Records from a data collection
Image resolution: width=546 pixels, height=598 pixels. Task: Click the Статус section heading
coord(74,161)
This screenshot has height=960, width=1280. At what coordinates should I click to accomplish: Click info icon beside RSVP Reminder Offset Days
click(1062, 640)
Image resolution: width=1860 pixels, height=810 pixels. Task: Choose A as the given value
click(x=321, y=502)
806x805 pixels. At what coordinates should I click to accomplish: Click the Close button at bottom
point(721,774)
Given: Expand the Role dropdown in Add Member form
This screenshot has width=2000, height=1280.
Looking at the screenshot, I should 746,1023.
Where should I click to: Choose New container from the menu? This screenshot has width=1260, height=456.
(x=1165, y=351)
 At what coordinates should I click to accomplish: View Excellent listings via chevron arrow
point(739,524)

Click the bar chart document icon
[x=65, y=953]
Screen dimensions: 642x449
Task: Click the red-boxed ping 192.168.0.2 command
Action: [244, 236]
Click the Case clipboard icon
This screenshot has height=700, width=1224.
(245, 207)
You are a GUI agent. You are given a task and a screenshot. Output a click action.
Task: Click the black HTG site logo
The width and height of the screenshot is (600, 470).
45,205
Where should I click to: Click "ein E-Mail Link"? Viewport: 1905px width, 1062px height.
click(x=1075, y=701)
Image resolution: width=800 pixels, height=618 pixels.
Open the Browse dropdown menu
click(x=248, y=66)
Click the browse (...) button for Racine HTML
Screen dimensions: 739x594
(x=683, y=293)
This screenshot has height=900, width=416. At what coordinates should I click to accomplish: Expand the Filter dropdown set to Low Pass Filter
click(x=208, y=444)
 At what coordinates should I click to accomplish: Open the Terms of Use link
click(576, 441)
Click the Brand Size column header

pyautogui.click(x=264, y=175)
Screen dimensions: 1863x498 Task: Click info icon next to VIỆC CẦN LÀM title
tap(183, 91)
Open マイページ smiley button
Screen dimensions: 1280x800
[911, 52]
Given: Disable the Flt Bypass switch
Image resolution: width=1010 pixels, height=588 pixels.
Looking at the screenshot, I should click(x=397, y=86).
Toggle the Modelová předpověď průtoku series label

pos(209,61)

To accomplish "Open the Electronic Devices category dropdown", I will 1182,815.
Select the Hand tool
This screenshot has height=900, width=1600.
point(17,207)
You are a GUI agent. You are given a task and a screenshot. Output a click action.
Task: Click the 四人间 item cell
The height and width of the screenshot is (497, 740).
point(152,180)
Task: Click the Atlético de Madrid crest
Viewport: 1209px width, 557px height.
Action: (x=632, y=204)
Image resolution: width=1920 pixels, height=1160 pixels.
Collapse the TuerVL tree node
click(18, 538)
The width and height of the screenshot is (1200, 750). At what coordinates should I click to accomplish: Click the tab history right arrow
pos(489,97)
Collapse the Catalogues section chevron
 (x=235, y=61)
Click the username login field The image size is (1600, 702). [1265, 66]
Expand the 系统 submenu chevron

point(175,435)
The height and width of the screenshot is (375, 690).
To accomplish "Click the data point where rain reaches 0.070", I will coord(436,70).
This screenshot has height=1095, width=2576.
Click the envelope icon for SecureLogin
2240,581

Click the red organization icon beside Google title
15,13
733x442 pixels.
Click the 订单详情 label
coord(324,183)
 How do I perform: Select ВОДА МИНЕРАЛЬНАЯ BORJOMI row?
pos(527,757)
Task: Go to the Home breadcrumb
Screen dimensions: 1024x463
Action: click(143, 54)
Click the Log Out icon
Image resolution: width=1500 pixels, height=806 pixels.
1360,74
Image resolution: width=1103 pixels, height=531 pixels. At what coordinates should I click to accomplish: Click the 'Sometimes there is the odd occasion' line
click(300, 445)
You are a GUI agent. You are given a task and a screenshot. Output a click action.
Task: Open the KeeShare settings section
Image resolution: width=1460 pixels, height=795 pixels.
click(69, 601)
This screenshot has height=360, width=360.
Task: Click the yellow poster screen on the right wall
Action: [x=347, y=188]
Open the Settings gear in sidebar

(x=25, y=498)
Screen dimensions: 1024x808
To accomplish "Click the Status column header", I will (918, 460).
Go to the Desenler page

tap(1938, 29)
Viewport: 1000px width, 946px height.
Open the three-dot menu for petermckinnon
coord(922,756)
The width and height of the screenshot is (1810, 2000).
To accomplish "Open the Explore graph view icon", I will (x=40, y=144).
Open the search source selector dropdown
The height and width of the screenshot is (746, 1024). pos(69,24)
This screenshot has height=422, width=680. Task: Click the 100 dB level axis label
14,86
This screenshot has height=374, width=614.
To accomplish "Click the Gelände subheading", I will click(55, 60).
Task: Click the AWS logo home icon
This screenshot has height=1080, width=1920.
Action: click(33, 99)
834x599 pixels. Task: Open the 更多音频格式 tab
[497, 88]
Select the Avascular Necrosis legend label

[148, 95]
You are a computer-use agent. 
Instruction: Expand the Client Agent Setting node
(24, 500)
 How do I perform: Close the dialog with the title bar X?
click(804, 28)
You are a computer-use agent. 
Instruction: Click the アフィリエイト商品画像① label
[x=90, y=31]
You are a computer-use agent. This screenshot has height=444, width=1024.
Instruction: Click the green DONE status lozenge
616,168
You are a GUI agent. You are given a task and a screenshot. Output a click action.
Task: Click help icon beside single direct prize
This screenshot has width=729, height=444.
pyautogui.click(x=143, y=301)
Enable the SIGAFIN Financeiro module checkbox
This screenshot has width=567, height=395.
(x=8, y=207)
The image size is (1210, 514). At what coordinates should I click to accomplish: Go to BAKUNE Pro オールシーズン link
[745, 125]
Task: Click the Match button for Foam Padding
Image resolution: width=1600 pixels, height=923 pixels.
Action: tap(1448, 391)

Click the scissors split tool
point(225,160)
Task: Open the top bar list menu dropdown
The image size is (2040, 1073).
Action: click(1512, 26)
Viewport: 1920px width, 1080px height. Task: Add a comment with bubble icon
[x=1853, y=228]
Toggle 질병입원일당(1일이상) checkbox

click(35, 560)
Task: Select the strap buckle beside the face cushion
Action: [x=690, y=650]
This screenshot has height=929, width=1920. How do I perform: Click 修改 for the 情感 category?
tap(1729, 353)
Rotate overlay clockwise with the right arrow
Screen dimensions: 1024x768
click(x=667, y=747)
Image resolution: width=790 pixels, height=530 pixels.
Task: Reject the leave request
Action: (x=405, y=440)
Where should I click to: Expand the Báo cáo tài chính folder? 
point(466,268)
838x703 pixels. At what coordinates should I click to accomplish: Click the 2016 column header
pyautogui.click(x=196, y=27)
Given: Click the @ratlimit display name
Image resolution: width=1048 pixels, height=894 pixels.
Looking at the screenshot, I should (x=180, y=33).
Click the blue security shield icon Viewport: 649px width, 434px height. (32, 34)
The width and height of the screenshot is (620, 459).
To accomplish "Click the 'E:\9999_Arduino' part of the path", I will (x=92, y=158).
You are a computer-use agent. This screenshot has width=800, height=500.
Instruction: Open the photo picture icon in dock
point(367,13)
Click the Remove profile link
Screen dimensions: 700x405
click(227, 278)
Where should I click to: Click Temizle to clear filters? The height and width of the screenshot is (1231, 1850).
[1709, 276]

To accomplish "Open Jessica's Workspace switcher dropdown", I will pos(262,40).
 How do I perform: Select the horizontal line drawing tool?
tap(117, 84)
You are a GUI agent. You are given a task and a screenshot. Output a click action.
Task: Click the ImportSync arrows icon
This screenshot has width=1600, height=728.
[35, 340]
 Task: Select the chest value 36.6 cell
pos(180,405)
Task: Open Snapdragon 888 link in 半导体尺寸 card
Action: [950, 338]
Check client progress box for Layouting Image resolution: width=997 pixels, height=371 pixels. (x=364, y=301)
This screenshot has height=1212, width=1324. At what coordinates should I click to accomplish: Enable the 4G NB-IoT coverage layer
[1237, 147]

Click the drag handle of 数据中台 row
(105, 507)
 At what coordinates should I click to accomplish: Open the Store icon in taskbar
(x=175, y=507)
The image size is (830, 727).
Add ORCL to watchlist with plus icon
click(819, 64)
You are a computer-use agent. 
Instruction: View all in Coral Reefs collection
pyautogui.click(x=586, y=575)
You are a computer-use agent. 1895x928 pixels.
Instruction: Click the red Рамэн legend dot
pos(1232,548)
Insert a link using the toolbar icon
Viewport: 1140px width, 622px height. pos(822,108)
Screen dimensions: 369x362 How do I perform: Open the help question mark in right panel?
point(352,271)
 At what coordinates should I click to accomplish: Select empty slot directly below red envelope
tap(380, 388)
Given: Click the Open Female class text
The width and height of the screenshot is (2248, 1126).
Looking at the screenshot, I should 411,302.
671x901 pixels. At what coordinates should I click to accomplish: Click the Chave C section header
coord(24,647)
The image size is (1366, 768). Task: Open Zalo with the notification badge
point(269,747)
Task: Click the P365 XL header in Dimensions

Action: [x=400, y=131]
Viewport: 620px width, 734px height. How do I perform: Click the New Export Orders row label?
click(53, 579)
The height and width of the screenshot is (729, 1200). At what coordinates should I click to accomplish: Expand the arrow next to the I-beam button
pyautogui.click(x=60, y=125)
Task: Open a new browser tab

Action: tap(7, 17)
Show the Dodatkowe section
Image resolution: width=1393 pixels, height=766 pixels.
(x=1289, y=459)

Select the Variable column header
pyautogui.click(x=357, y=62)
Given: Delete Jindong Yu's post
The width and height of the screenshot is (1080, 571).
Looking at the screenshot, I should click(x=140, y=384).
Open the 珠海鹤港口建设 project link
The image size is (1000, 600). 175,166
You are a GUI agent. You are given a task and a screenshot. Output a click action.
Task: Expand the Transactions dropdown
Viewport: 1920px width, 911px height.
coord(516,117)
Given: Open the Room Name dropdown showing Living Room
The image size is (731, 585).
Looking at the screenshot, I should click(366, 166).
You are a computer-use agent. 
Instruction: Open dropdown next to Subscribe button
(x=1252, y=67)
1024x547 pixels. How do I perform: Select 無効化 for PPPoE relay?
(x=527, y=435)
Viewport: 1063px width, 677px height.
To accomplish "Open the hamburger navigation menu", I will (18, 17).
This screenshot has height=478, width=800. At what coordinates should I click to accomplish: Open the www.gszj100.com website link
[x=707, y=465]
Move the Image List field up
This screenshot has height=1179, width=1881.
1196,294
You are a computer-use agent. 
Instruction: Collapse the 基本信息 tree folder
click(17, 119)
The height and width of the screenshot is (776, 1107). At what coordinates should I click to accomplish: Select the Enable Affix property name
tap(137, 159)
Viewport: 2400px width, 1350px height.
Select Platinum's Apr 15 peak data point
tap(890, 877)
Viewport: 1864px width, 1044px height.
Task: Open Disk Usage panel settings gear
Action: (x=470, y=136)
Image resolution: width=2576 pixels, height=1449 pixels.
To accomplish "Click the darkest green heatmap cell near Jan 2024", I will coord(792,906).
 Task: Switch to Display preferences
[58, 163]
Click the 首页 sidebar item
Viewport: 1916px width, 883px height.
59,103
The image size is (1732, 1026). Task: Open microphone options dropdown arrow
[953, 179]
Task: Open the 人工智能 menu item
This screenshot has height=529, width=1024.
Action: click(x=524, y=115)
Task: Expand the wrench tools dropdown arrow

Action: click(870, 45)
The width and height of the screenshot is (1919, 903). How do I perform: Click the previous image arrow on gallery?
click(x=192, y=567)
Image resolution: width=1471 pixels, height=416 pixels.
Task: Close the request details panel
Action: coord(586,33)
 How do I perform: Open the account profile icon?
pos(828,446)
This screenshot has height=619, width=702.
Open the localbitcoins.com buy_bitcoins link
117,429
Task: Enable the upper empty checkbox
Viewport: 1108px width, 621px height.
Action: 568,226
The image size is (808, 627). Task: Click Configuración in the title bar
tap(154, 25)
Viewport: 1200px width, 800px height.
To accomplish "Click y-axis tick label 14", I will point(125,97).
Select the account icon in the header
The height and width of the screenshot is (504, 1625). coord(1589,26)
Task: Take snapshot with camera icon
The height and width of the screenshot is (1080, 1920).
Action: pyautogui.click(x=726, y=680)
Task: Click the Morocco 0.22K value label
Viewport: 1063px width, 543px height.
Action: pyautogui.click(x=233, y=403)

> **What is expected**
Update the listing from the line containing "Image resolution: width=1920" down to the line containing "(x=235, y=61)", swapping "Collapse" for "Expand" and leaving everything else unchanged. Return only those lines.

> **Answer for the task**
Image resolution: width=1920 pixels, height=1160 pixels.
Expand the TuerVL tree node
click(18, 538)
The width and height of the screenshot is (1200, 750). At what coordinates should I click to accomplish: Click the tab history right arrow
pos(489,97)
Expand the Catalogues section chevron
 (x=235, y=61)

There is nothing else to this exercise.